[Exercise details]
What you should write out is every line from the one containing "The width and height of the screenshot is (762, 571)." to the end of the data, exactly and with nothing else.

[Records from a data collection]
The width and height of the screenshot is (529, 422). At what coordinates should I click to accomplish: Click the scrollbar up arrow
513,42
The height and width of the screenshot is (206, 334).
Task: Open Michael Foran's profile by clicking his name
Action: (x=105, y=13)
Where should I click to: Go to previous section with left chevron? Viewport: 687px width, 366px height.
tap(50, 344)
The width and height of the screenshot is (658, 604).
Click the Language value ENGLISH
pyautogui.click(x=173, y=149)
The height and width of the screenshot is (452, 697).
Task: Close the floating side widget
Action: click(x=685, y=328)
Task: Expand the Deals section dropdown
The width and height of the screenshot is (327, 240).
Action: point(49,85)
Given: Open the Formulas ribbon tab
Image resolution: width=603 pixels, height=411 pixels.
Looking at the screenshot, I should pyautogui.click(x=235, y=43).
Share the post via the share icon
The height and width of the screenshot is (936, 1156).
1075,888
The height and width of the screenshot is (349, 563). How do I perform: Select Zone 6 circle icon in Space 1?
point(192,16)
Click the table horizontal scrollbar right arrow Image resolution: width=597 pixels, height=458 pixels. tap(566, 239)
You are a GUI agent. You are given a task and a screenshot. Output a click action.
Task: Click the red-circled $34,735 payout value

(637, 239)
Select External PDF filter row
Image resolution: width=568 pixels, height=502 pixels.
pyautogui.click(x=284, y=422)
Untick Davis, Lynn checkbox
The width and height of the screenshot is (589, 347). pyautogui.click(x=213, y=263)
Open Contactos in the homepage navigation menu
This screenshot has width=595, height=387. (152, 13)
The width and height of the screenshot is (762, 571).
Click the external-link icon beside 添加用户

[Solution for this task]
The width and height of the screenshot is (762, 571).
Click the external-link icon beside 添加用户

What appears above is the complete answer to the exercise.